One Ordinary Day, With Peanuts

IAsfm October 1992 Cover.

During Isaac Asimov’s final illness, the editor of his namesake magazine commissioned Connie Willis to write an editorial for the magazine in order to help take some of the pressure off the Good Doctor, who up till then had written an editorial for every issue. In the event, Asimov died before her editorial could be published, and it appeared in the October 1992 issue.

Here is how it began:

The current version of women in science fiction before the 1960s (which I’ve heard several times lately) goes like this: There weren’t any. Only men wrote science fiction because the field was completely closed to women. Then, in the late ’60s and early ’70s, a group of feminist writers led by Joanna Russ and Ursula LeGuin stormed the barricades, and women began writing (and sometimes even editing) science fiction. Before that, nada.

If there were any women in the field before that (which there weren’t), they had to slink around using male pseudonyms and hoping they wouldn’t get caught. And if they did write under their own names (which they didn’t), it doesn’t count anyway because they only wrote sweet little domestic stories. Babies. They wrote mostly stories about babies.

There’s only one problem with this version of women in SF—it’s not true.

I had this brought sharply home to me when I was looking up the stories I’d loved as a teenager. I’d never paid any attention to what the names of the stories were, let alone the authors, and, as a result, I found myself constantly saying, “There’s this great story, I don’t know what it was called or who wrote it, but it was about this town where they didn’t have doctors…” 

I finally got fed up with my own ignorance and went back to my hometown public library to look all these stories up in the rebound copies of Year’s Best SF, Fifth Series, etc., that I’d read them in in the first place.

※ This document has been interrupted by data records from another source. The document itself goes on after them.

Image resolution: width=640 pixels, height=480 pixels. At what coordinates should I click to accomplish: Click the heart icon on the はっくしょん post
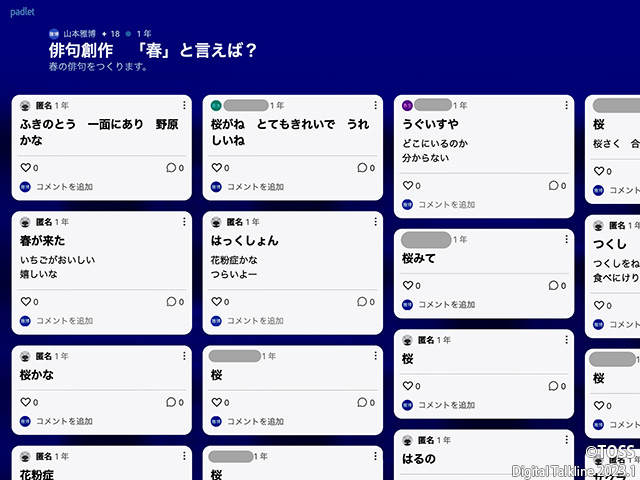pyautogui.click(x=216, y=302)
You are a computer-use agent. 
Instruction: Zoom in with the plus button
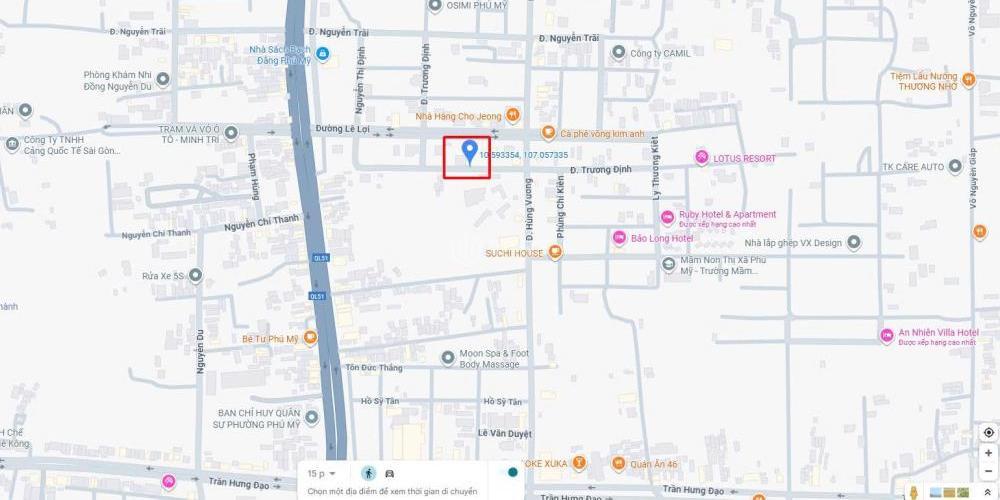[988, 453]
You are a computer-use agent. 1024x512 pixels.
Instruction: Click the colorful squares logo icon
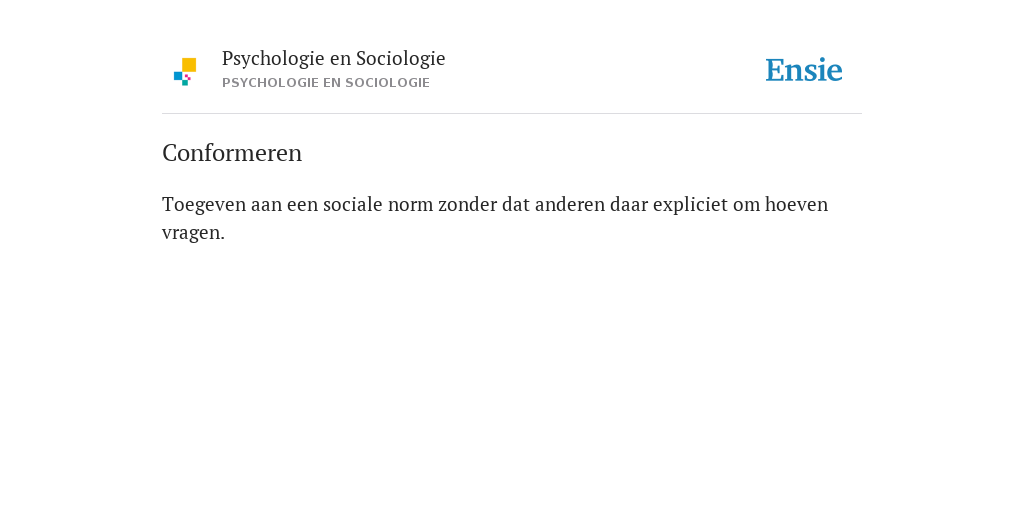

When I did, I was surprised at how many of them were classics: Sturgeon’s “And Now the News” and Damon Knight’s “The Big Pat Boom” and Jerome Bixby’s “It’s a Good Life.” And I was surprised at how many of them had been written by women: Kit Reed and Mildred Clingerman and Zenna Henderson and Shirley Jackson and Margaret St. Clair and Judith Merril (and that’s not counting C.L. Moore, who I still didn’t know was a woman, or Larry O’Donnell, which was one of the names she and Henry Kuttner used).

That’s a lot of women, considering there supposedly weren’t any, and I got to thinking maybe it was time we were reminded of them. Not because of their historical importance, but because they wrote great stories, stories I’d remembered all these years. 

I remember reading stories by most of these women writers and liking them immensely. The exceptions are Kit Reed, whose name I recall seeing but I don’t remember any of her stories, or at least none come to mind, and Zenna Henderson, whose stories I didn’t particularly care for. Hey! There are lots of writers of the male persuasion whose stories I don’t especially like. Even some of the big names. Like Ray Bradbury, for example, as I’ve mentioned previously.

One of the stories of Shirley Jackson’s that Willis goes on to single out is called “One Ordinary Day, With Peanuts”, and it was originally published in the January 1955 issue of The Magazine of Fantasy and Science Fiction. It’s a delightfully quirky little story, and though it’s categorized as a fantasy and I suppose that it is, it really doesn’t read like a fantasy. It just seems like a delightful story about a man who, well, read it for yourself. It isn’t very long.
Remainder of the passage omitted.